✨ TL;DR
This paper develops a principled reinforcement learning framework for deciding when language models should stop generating text mid-response to avoid wasting compute on incorrect outputs. The approach uses value function estimation to determine optimal stopping points, improving accuracy-compute tradeoffs compared to existing methods.
Large language models using chain-of-thought reasoning frequently expend significant computational resources generating long responses that ultimately prove incorrect. While abstention (refusing to answer) can help by withholding low-confidence outputs, most existing methods make this decision either before generation begins or after it completes. Dynamic mid-generation abstention, which considers early termination at each token position during generation, has been explored empirically but lacks principled theoretical guidance for when to abstain. Without a formal framework, it remains unclear how to optimally balance the tradeoff between computational cost and the value of continuing generation.
The authors formalize dynamic abstention as an explicit action within a regularized reinforcement learning framework.

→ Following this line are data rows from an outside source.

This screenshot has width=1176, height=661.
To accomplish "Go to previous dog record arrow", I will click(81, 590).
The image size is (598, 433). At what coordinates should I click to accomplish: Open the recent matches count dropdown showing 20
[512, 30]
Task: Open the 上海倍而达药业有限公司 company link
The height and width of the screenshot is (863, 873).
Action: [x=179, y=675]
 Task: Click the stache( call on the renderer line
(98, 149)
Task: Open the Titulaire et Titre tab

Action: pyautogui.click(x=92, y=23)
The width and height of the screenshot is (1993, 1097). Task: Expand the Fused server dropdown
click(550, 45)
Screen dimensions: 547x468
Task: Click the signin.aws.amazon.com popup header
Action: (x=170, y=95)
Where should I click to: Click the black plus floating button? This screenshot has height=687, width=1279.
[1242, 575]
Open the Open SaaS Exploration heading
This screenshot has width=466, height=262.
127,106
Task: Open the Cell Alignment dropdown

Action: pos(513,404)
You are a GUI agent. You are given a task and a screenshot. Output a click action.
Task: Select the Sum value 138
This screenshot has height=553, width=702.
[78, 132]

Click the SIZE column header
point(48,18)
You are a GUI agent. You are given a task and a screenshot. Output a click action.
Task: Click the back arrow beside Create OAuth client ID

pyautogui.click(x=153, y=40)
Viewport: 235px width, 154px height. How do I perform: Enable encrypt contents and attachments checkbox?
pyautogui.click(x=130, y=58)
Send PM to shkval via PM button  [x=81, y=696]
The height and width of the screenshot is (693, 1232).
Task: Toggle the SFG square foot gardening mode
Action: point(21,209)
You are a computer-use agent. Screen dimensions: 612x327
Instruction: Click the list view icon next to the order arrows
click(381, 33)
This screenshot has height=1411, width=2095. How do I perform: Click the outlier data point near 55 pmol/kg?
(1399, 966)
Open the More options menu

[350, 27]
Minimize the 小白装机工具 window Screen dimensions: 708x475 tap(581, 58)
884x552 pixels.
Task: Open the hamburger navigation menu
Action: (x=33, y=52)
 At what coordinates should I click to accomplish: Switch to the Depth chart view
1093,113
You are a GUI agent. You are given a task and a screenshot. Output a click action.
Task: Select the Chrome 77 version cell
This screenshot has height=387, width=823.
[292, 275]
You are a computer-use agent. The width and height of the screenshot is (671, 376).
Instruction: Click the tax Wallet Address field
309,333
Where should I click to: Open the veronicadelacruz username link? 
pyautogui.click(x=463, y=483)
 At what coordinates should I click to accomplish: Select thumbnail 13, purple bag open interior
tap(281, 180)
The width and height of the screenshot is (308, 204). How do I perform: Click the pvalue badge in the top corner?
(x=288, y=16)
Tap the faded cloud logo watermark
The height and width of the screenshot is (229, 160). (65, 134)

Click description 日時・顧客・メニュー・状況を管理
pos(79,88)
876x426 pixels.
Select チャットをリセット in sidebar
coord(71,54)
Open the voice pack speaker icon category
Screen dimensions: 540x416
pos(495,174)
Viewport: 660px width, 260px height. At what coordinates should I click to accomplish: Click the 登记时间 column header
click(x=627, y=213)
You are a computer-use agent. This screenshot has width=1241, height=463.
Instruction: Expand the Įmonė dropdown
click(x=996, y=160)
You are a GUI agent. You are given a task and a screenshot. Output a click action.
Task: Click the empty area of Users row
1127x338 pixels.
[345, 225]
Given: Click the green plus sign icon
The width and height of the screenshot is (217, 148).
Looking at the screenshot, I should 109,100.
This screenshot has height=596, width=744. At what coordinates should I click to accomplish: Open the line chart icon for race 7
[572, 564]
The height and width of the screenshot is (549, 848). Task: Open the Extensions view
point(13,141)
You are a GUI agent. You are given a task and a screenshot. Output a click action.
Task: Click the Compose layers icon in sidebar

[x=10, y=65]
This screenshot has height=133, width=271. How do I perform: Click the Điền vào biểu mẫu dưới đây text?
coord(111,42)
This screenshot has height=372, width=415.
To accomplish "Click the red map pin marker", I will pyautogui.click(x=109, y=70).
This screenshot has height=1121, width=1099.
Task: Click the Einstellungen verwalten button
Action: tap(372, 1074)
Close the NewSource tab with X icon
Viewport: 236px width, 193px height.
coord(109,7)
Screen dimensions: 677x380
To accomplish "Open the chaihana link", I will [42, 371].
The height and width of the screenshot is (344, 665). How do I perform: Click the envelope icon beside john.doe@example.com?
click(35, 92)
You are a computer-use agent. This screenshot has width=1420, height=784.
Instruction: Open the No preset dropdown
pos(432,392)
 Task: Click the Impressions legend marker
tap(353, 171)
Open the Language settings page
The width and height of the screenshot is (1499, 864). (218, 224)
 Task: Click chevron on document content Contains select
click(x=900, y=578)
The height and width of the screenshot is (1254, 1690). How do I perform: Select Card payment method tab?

They model the generation process where at each token position, the model can choose to either continue generating or abstain. An abstention reward parameter explicitly controls the tradeoff between compute cost and information gain. The key theoretical contribution is proving that abstaining when the value function (expected future reward) falls below the abstention reward strictly outperforms natural baseline strategies under general conditions. To make this practical, they derive an efficient method to approximate the value function during generation, enabling real-time abstention decisions without requiring expensive rollouts or separate value models.